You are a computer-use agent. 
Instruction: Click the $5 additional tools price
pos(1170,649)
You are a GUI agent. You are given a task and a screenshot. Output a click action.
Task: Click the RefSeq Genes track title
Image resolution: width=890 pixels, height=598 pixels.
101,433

_ _ _ _ _ _ _

§ Exercise prompt
Beginning at the line containing "Task: Click the RefSeq Genes track title", output exactly each line up to and including the last line of the material above.

§ Exercise solution
Task: Click the RefSeq Genes track title
Image resolution: width=890 pixels, height=598 pixels.
101,433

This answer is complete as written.